Privées de culture ?
L’image stéréotypée de la femme grecque propagée par les auteurs classiques est celle de la bonne ménagère, dont la responsabilité est de bien gérer la maison et ce depuis le plus jeune âge: à 14 ans, une jeune fille peut rédiger une liste d’objets domestiques (Xénophon, Économique IX, 10). En accord avec ce principe, Théophraste conseille lui aussi de donner aux filles une éducation lettrée afin qu’elles assument mieux responsabilités domestiques. En revanche, Ménandre affirme qu’éduquer une femme revient à « donner plus de venin à un serpent » (F 702, Kock).
Certains témoignages montrent que la cité pouvait se charger elle-même de l’éducation de ses futurs citoyens, garçons et filles sans distinction (jusqu’à un certain degré). Ainsi, au Ve siècle av. J.-C., Hérodote raconte, dans son Enquête (VI, 27), le désespoir des habitants de Chios quand le toit de l’école s’écroula sur les cent vingt enfants qui apprenaient leurs lettres. Il faut noter que l’historien ne précise pas qu’il s’agissait de garçons, ce qui nous fait penser que l’école était mixte. Trois siècles plus tard, une inscription de Téos en Asie Mineure mentionne la fondation d’un riche citoyen, Polythrous, dont les intérêts devaient servir à financer l’éducation des plus jeunes, garçons et filles (Syll.3, 578). Des peintures sur vases représentent des jeunes écolières en train d’apprendre à lire et à écrire, avec des tablettes, des styli ou des rouleaux de papyrus (1). L’éducation des filles, comme celles des garçons, reste finalement une question de milieu social. Sur l’île de Lesbos, Sappho (VIe siècle av. J.-C.), issue d’une riche famille et représentante avec le poète Alcée de la poésie lyrique (2), est l’image même de la femme de culture (que l'on qualifierait aujourd’hui d’intellectuelle ) (3).
La femme au rouleau
Les femmes savantes sont souvent appelées « amies des Muses », patronnes de toute activité littéraire, artistique ou scientifique, au point que chacune des poétesses les plus célèbres se voit désignée comme « la dixième Muse ». Or, dans l’art, les Muses sont représentées un rouleau ou une tablette à la main, symboles de l’activité intellectuelle. Sur les stèles funéraires d’époque hellénistique, l’équivalent de la référence aux Muses dans le texte de l’épigramme est le rouleau de papyrus figurant dans la main des défunts. Les femmes apparaissent presque toujours associées à leurs maris dans les activités de lecture, dans des scènes de banquet : l’homme, allongé sur un lit (klinê), tient d’une main un rouleau de papyrus à moitié déroulé ; la femme, assise au bout de la klinê ou sur une chaise, soutient d’une main son voile dans une attitude de réserve, alors que dans l’autre main elle tient elle aussi un rouleau ou une tablette. Une stèle en provenance de Byzance (Ier siècle ap. J.-C.) montre cependant une scène inédite, car ce n’est pas l’homme, ni les deux époux, mais la femme seule qui est représentée le rouleau à la main. Fait encore plus notable, seul le nom de la femme est inscrit : Lysandra, fille de Dôlês, patronyme d’origine thrace (I. Byzantion, 368). Assise sur un fauteuil imposant semblable aux sièges d’honneur du théâtre, la défunte tient de la main gauche un volumen de grandes dimensions partiellement déroulé sur ses genoux. On peut ainsi s’interroger sur ce que révèle cette représentations des épouses à Byzance, lettrées comme leurs maris, mais aussi sur la valorisation qui en découle pour la famille.

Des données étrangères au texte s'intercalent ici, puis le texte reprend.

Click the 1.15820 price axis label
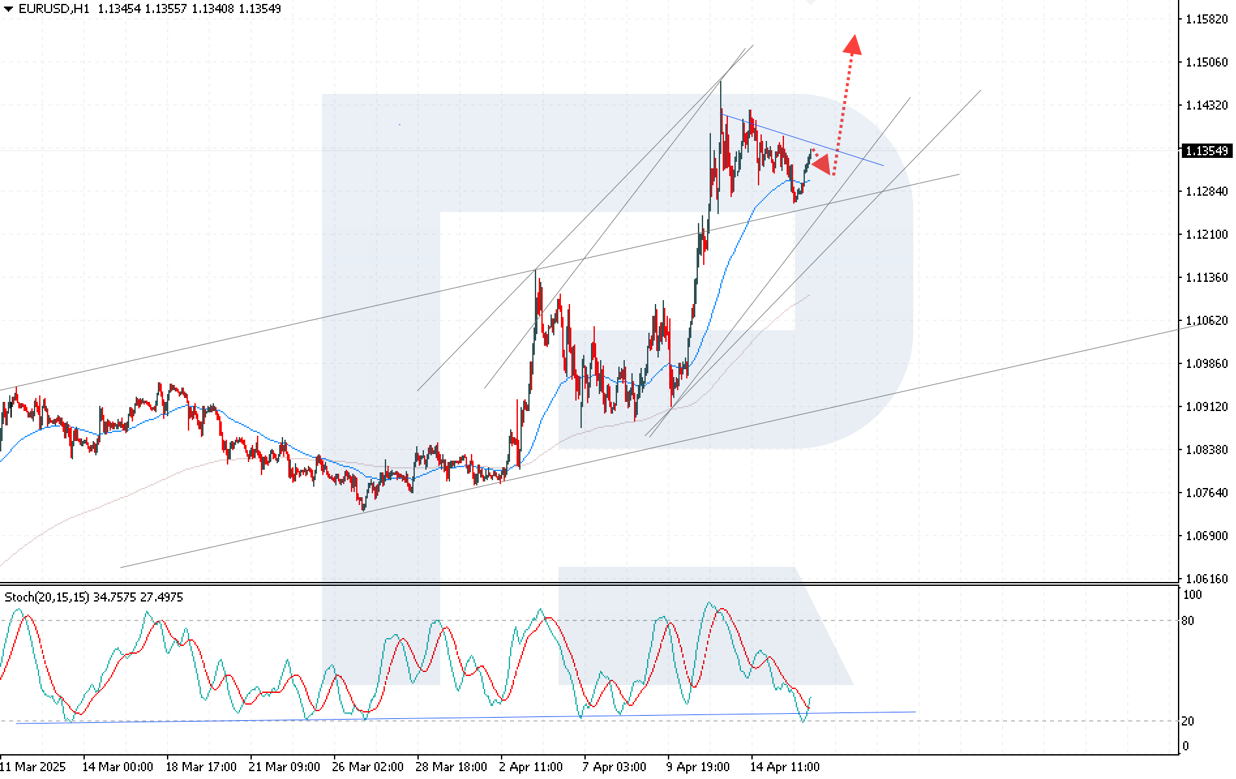This screenshot has height=779, width=1236. point(1206,19)
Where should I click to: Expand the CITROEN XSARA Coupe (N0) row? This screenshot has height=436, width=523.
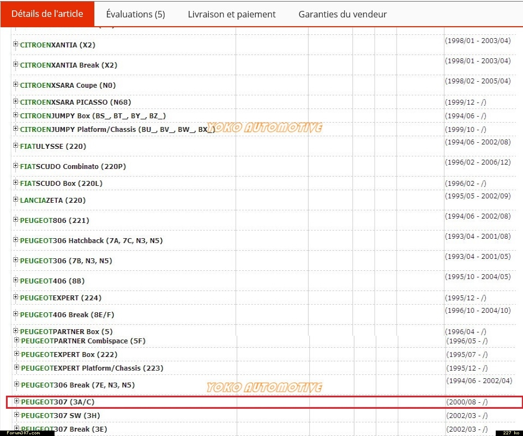pos(16,84)
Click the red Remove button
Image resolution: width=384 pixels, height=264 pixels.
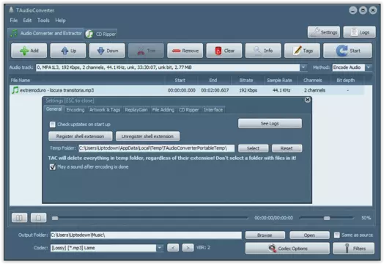click(x=185, y=51)
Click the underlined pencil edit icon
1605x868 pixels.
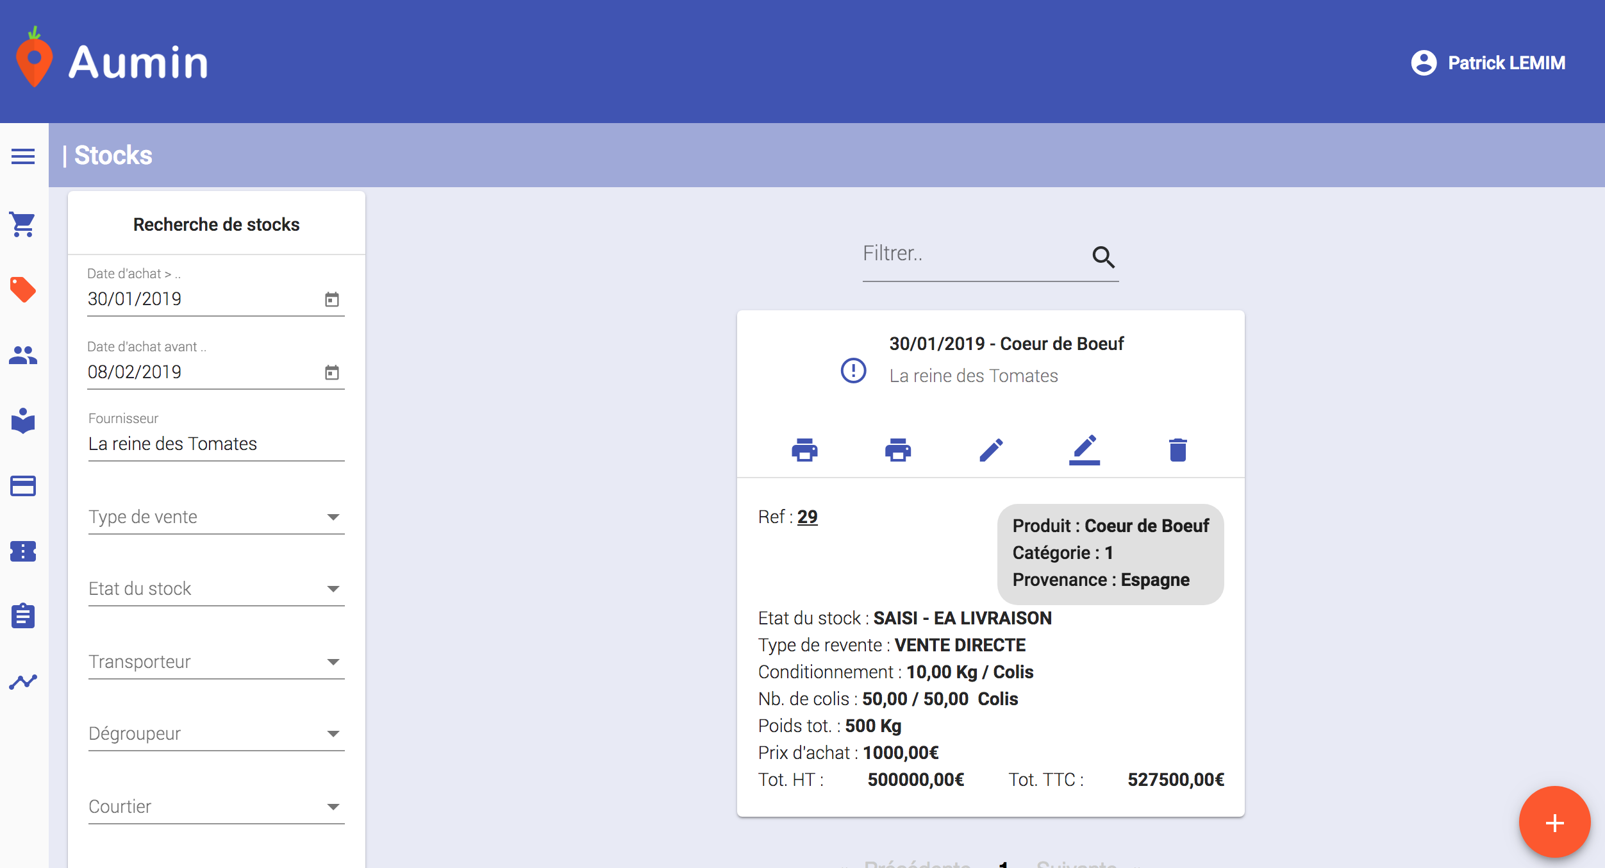(1084, 449)
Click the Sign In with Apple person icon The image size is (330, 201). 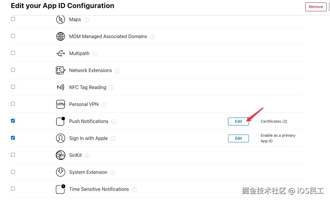pyautogui.click(x=61, y=138)
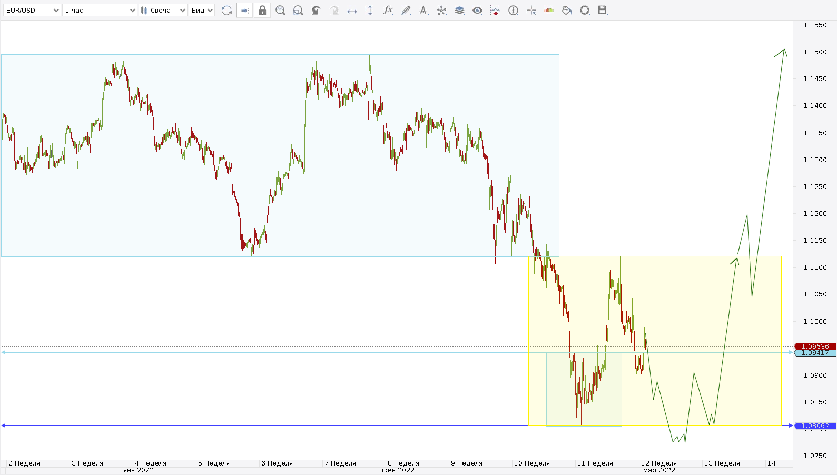837x475 pixels.
Task: Open the layers stack icon
Action: [x=459, y=11]
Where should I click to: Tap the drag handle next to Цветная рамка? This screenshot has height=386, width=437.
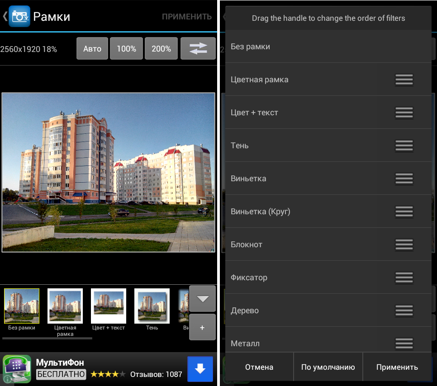point(404,80)
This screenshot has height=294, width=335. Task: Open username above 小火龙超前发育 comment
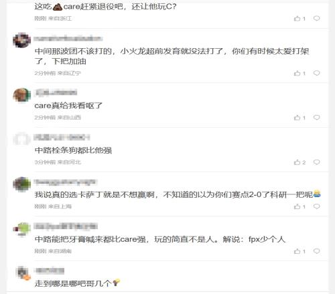[x=68, y=39]
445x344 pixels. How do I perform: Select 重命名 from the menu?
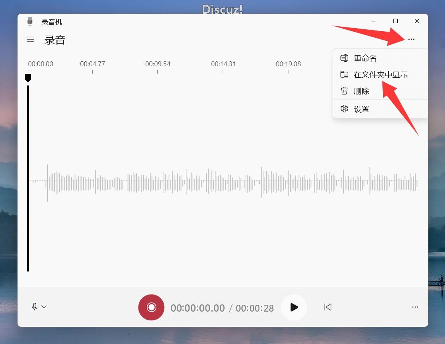pyautogui.click(x=365, y=58)
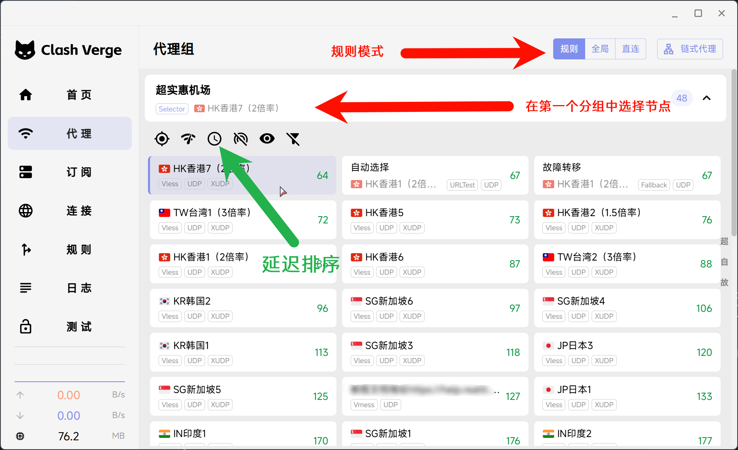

Une place publique pour les femmes lettrées
Pour comprendre la représentation de femmes seules accompagnées de rouleaux sur les stèles, il convient de placer les monuments dans leur contexte, à savoir un espace et une époque. Des études récentes mettent en avant la notion d’« intellectualisation » du portrait du citoyen dans l’imagerie de la basse époque hellénistique. À la diffusion de l’image canonique de la lecture – un jeune homme en train de lire – s’ajoute, au IIe s. av. J.-C., le motif de la jeune fille figurée dans cette même activité. Si, à l’époque hellénistique, le rouleau symbolise la culture (à laquelle pouvaient désormais aspirer les gens modestes), il est également le symbole d’une révolution de genre : la culture prend une place croissante dans le répertoire valorisant les défuntes.